*Aim*.
Could you reproduce each of the following records word for word, leaving nothing out?

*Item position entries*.
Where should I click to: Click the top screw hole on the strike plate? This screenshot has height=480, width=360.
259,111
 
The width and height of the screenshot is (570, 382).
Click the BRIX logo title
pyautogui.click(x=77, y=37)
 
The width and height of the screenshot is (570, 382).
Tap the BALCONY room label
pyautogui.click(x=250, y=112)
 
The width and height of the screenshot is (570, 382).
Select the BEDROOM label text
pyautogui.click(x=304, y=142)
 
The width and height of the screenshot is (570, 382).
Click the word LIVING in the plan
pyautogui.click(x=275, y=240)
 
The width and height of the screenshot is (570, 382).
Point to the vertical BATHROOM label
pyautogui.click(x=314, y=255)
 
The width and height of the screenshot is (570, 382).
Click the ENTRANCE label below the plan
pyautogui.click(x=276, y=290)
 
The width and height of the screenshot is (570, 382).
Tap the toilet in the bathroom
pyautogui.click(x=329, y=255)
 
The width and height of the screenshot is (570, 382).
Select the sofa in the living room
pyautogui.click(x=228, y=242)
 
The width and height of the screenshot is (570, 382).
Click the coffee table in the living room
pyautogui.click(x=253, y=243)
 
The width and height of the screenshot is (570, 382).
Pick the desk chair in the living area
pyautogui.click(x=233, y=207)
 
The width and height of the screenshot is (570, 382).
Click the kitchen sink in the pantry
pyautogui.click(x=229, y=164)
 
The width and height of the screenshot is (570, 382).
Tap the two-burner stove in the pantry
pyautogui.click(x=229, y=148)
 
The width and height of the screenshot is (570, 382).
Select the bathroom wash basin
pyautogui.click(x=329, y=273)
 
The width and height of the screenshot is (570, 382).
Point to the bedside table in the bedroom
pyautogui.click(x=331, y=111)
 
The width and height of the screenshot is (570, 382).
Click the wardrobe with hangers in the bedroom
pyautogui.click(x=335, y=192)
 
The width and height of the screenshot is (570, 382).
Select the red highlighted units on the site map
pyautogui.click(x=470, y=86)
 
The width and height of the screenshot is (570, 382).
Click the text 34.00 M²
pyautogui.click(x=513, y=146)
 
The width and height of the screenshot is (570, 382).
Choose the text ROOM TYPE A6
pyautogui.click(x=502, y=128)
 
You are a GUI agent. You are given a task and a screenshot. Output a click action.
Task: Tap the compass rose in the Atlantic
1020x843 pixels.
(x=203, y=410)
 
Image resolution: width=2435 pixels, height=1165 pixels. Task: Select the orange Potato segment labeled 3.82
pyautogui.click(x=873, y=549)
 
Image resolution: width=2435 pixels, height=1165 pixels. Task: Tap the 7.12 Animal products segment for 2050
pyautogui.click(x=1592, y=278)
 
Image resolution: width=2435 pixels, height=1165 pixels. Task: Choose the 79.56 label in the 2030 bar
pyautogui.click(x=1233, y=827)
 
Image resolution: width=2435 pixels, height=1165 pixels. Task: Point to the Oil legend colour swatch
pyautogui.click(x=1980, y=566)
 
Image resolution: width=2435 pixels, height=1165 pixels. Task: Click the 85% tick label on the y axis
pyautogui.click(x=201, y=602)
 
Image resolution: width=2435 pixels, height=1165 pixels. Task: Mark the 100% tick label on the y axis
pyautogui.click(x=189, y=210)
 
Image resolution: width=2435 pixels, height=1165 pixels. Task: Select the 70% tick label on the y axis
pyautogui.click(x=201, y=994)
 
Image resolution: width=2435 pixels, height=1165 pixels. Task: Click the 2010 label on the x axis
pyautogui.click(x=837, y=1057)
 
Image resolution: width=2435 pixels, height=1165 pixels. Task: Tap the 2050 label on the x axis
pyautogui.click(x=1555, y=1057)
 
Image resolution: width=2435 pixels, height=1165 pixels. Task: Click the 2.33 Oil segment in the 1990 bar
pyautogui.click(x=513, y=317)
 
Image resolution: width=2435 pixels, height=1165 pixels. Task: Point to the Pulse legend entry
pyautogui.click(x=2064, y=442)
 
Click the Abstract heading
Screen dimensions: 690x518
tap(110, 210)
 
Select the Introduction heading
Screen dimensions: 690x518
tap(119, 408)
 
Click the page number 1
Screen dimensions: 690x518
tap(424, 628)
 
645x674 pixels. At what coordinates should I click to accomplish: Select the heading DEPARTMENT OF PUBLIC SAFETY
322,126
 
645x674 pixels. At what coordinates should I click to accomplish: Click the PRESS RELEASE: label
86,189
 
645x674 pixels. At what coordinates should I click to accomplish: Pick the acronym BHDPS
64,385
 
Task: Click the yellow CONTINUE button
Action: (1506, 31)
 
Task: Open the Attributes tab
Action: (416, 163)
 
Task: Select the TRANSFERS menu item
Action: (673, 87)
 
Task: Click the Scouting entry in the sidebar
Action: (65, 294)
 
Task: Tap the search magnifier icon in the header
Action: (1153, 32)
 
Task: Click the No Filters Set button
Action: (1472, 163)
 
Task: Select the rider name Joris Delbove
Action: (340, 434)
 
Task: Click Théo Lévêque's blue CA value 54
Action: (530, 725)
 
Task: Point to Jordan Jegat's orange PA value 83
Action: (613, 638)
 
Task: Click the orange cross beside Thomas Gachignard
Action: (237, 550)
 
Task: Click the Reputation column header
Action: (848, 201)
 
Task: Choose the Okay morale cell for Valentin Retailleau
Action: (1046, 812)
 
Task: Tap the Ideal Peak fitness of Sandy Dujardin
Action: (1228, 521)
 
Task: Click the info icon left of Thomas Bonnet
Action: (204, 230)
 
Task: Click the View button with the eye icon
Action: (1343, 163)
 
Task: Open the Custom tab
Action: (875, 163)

*Complete answer*.
Where should I click to: Click the top screw hole on the strike plate? This screenshot has height=480, width=360.
259,111
 
The width and height of the screenshot is (570, 382).
Click the BRIX logo title
pyautogui.click(x=77, y=37)
 
The width and height of the screenshot is (570, 382).
Tap the BALCONY room label
pyautogui.click(x=250, y=112)
 
The width and height of the screenshot is (570, 382).
Select the BEDROOM label text
pyautogui.click(x=304, y=142)
 
The width and height of the screenshot is (570, 382).
Click the word LIVING in the plan
pyautogui.click(x=275, y=240)
 
The width and height of the screenshot is (570, 382).
Point to the vertical BATHROOM label
pyautogui.click(x=314, y=255)
 
The width and height of the screenshot is (570, 382).
Click the ENTRANCE label below the plan
pyautogui.click(x=276, y=290)
 
The width and height of the screenshot is (570, 382).
Tap the toilet in the bathroom
pyautogui.click(x=329, y=255)
 
The width and height of the screenshot is (570, 382).
Select the sofa in the living room
pyautogui.click(x=228, y=242)
 
The width and height of the screenshot is (570, 382).
Click the coffee table in the living room
pyautogui.click(x=253, y=243)
 
The width and height of the screenshot is (570, 382).
Pick the desk chair in the living area
pyautogui.click(x=233, y=207)
 
The width and height of the screenshot is (570, 382).
Click the kitchen sink in the pantry
pyautogui.click(x=229, y=164)
 
The width and height of the screenshot is (570, 382).
Tap the two-burner stove in the pantry
pyautogui.click(x=229, y=148)
 
The width and height of the screenshot is (570, 382).
Select the bathroom wash basin
pyautogui.click(x=329, y=273)
 
The width and height of the screenshot is (570, 382).
Point to the bedside table in the bedroom
pyautogui.click(x=331, y=111)
 
The width and height of the screenshot is (570, 382).
Click the wardrobe with hangers in the bedroom
pyautogui.click(x=335, y=192)
 
The width and height of the screenshot is (570, 382).
Select the red highlighted units on the site map
pyautogui.click(x=470, y=86)
 
The width and height of the screenshot is (570, 382).
Click the text 34.00 M²
pyautogui.click(x=513, y=146)
 
The width and height of the screenshot is (570, 382).
Choose the text ROOM TYPE A6
pyautogui.click(x=502, y=128)
 
You are a GUI agent. You are given a task and a screenshot. Output a click action.
Task: Tap the compass rose in the Atlantic
1020x843 pixels.
(x=203, y=410)
 
Image resolution: width=2435 pixels, height=1165 pixels. Task: Select the orange Potato segment labeled 3.82
pyautogui.click(x=873, y=549)
 
Image resolution: width=2435 pixels, height=1165 pixels. Task: Tap the 7.12 Animal products segment for 2050
pyautogui.click(x=1592, y=278)
 
Image resolution: width=2435 pixels, height=1165 pixels. Task: Choose the 79.56 label in the 2030 bar
pyautogui.click(x=1233, y=827)
 
Image resolution: width=2435 pixels, height=1165 pixels. Task: Point to the Oil legend colour swatch
pyautogui.click(x=1980, y=566)
 
Image resolution: width=2435 pixels, height=1165 pixels. Task: Click the 85% tick label on the y axis
pyautogui.click(x=201, y=602)
 
Image resolution: width=2435 pixels, height=1165 pixels. Task: Mark the 100% tick label on the y axis
pyautogui.click(x=189, y=210)
 
Image resolution: width=2435 pixels, height=1165 pixels. Task: Select the 70% tick label on the y axis
pyautogui.click(x=201, y=994)
 
Image resolution: width=2435 pixels, height=1165 pixels. Task: Click the 2010 label on the x axis
pyautogui.click(x=837, y=1057)
 
Image resolution: width=2435 pixels, height=1165 pixels. Task: Tap the 2050 label on the x axis
pyautogui.click(x=1555, y=1057)
 
Image resolution: width=2435 pixels, height=1165 pixels. Task: Click the 2.33 Oil segment in the 1990 bar
pyautogui.click(x=513, y=317)
 
Image resolution: width=2435 pixels, height=1165 pixels. Task: Point to the Pulse legend entry
pyautogui.click(x=2064, y=442)
 
Click the Abstract heading
Screen dimensions: 690x518
tap(110, 210)
 
Select the Introduction heading
Screen dimensions: 690x518
tap(119, 408)
 
Click the page number 1
Screen dimensions: 690x518
tap(424, 628)
 
645x674 pixels. At what coordinates should I click to accomplish: Select the heading DEPARTMENT OF PUBLIC SAFETY
322,126
 
645x674 pixels. At what coordinates should I click to accomplish: Click the PRESS RELEASE: label
86,189
 
645x674 pixels. At what coordinates should I click to accomplish: Pick the acronym BHDPS
64,385
 
Task: Click the yellow CONTINUE button
Action: (1506, 31)
 
Task: Open the Attributes tab
Action: (416, 163)
 
Task: Select the TRANSFERS menu item
Action: (673, 87)
 
Task: Click the Scouting entry in the sidebar
Action: (65, 294)
 
Task: Tap the search magnifier icon in the header
Action: (1153, 32)
 
Task: Click the No Filters Set button
Action: (1472, 163)
 
Task: Select the rider name Joris Delbove
Action: (340, 434)
 
Task: Click Théo Lévêque's blue CA value 54
Action: (530, 725)
 
Task: Point to Jordan Jegat's orange PA value 83
Action: (613, 638)
 
Task: Click the orange cross beside Thomas Gachignard
Action: (237, 550)
 
Task: Click the Reputation column header
Action: (848, 201)
 
Task: Choose the Okay morale cell for Valentin Retailleau
Action: (1046, 812)
 
Task: Tap the Ideal Peak fitness of Sandy Dujardin
Action: (1228, 521)
 
Task: Click the info icon left of Thomas Bonnet
Action: (204, 230)
 
Task: Click the View button with the eye icon
Action: (1343, 163)
 
Task: Open the Custom tab
Action: (875, 163)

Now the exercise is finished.